Items listed in a dataset
══════════════════════════════
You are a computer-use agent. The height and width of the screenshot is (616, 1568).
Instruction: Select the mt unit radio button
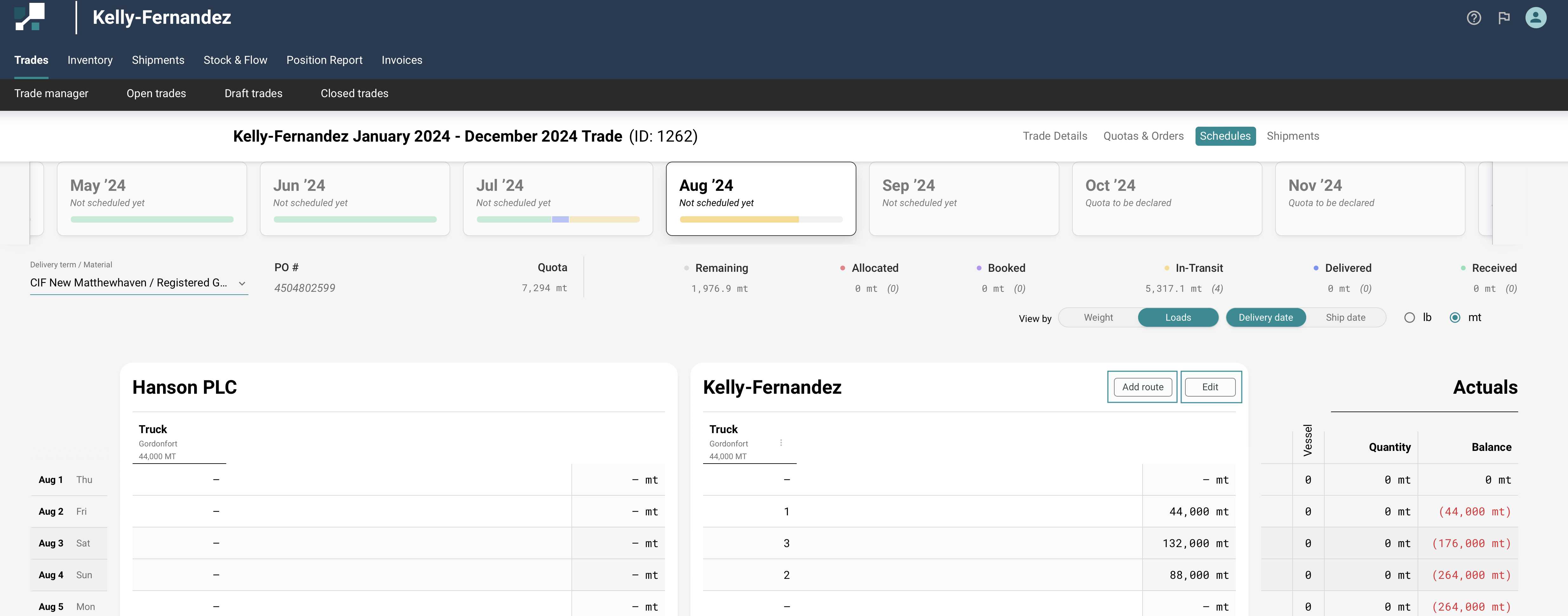(x=1455, y=318)
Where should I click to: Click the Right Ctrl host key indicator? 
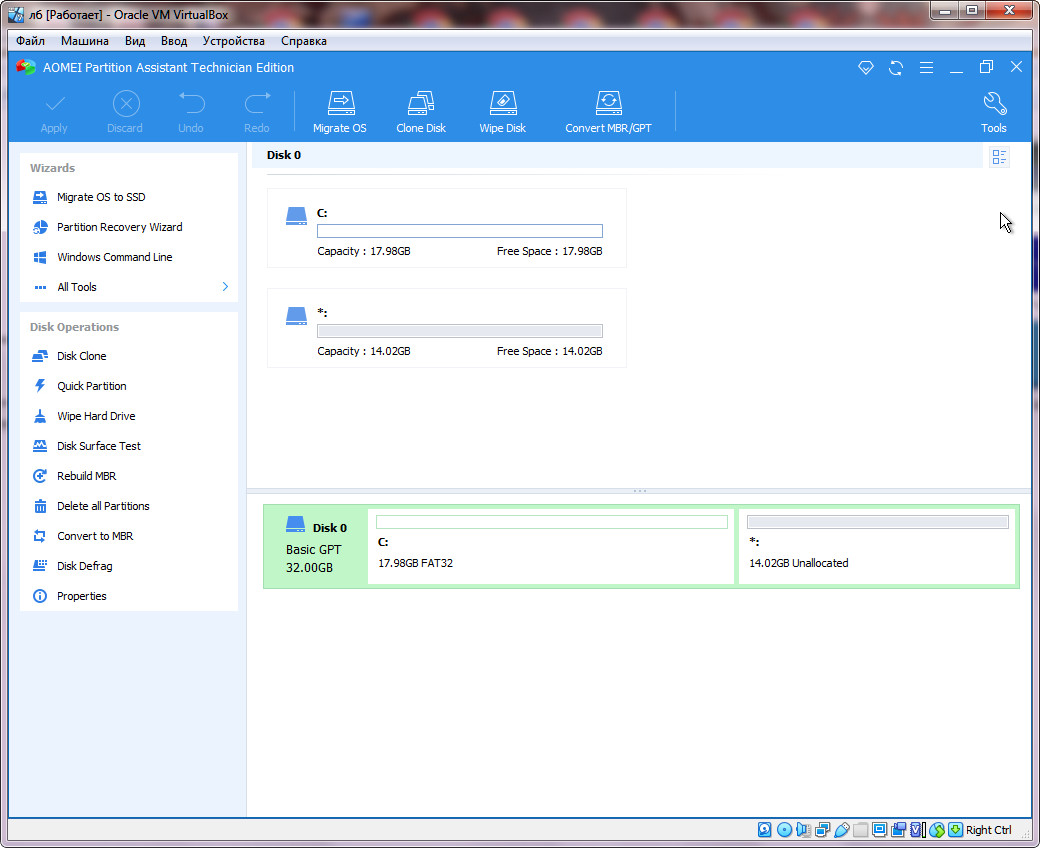point(988,830)
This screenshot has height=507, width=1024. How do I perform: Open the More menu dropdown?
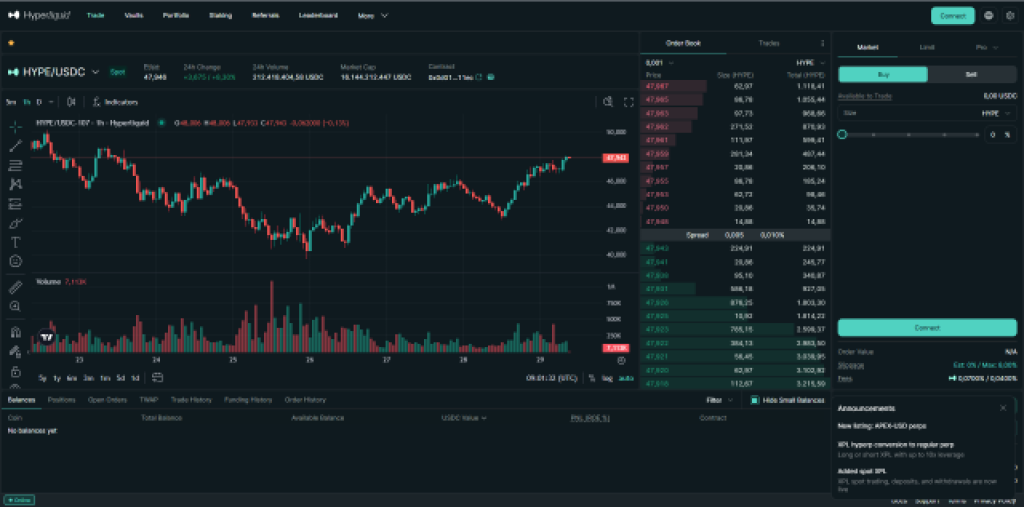pyautogui.click(x=372, y=16)
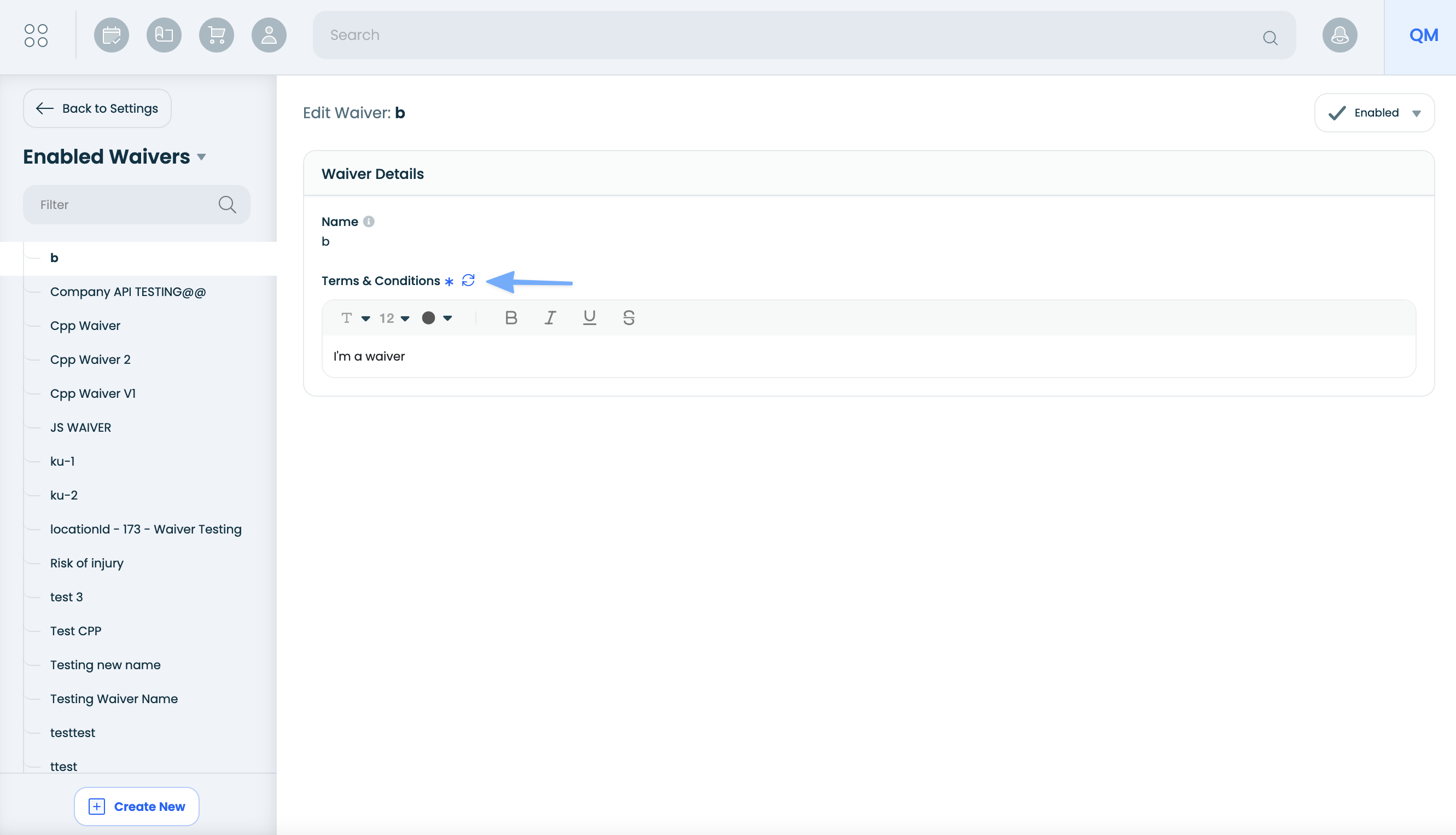Open the customer profile icon
This screenshot has height=835, width=1456.
tap(269, 35)
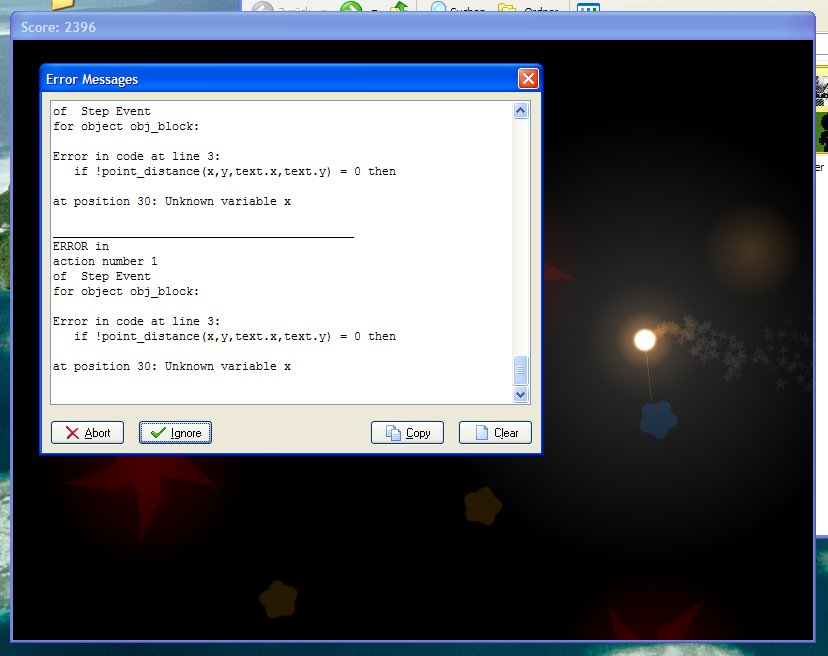
Task: Click the green forward arrow in Explorer toolbar
Action: pos(351,10)
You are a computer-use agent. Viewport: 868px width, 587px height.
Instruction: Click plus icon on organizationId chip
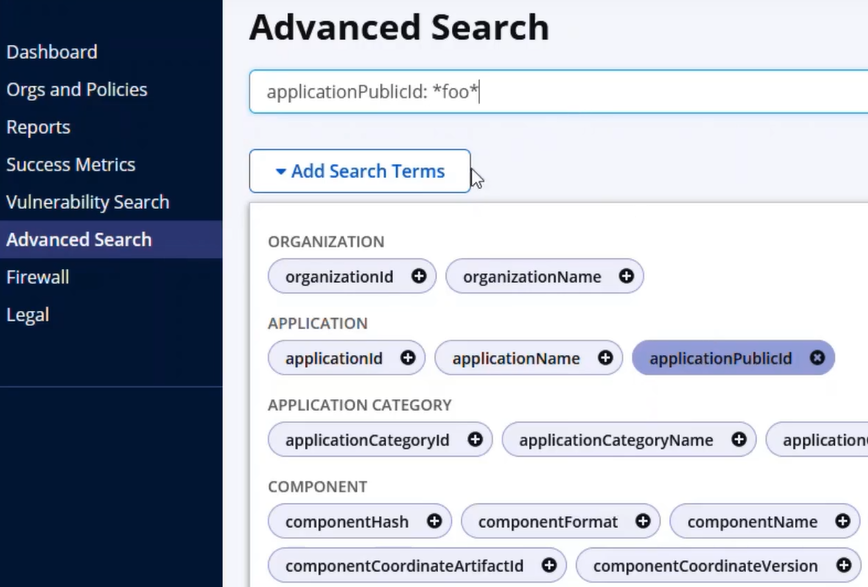[418, 277]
══════════════════════════════
#### Task description:
Gather every line of the entries above that contains the string "computer", and copy each one out in full.

#### Problem solution:
You are a computer-use agent. The height and width of the screenshot is (616, 1568).
You are a computer-use agent. Viewport: 868px width, 587px height.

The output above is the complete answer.